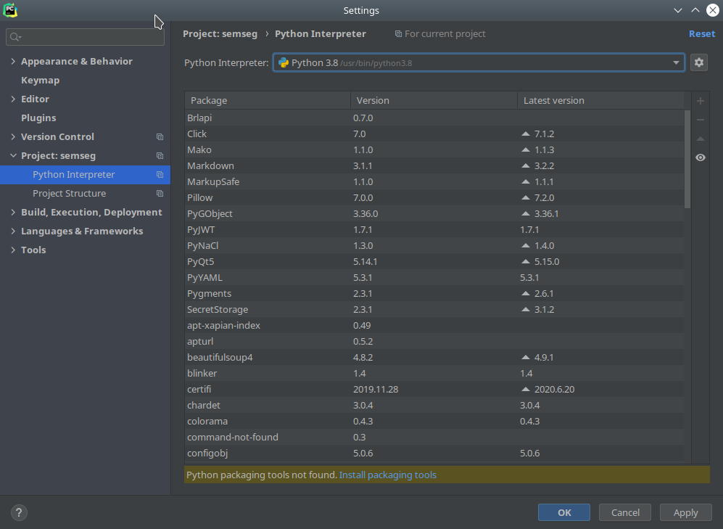Click the minus icon to uninstall a package
The image size is (723, 529).
698,120
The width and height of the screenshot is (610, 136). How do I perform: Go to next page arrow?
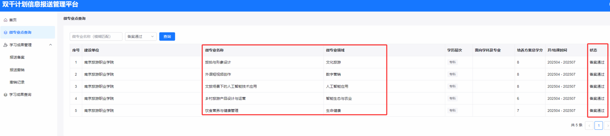pos(607,126)
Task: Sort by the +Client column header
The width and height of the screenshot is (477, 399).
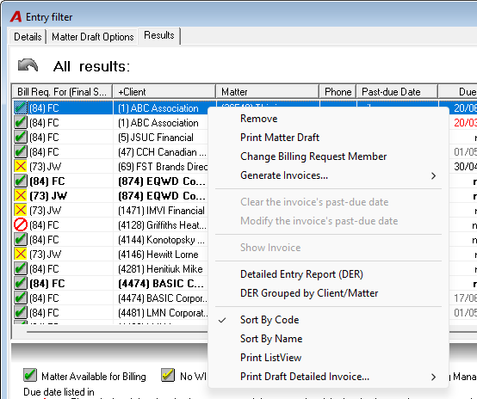Action: tap(164, 92)
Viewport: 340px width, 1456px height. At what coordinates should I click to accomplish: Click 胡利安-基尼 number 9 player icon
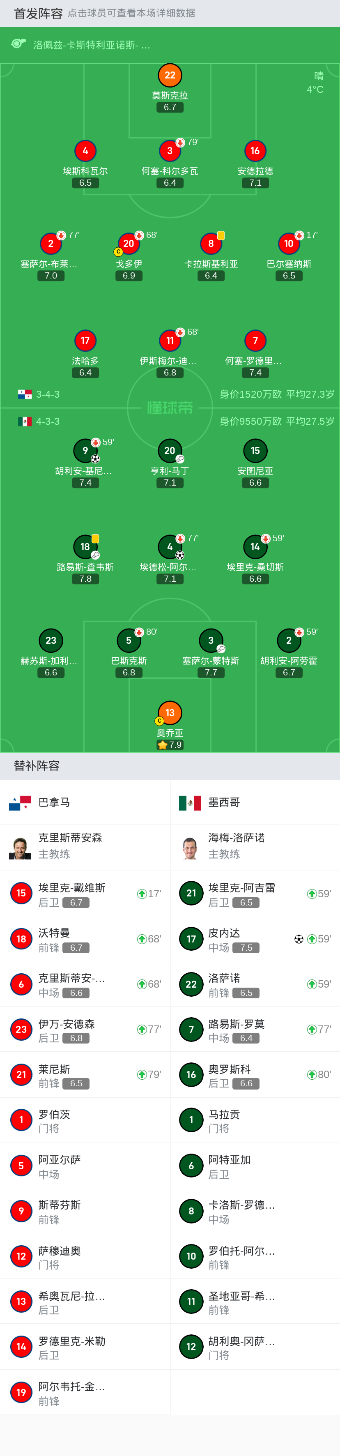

▬▬▬

INSTRUCTIONS TO FOLLOW
Exactly the lines from the one holding "Task: Sort by the +Client column header" to the last line of the records above should be duplicated, with no pictures among them.

WRITTEN RESPONSE
Task: Sort by the +Client column header
The width and height of the screenshot is (477, 399).
Action: tap(164, 92)
Viewport: 340px width, 1456px height. At what coordinates should I click to accomplish: Click 胡利安-基尼 number 9 player icon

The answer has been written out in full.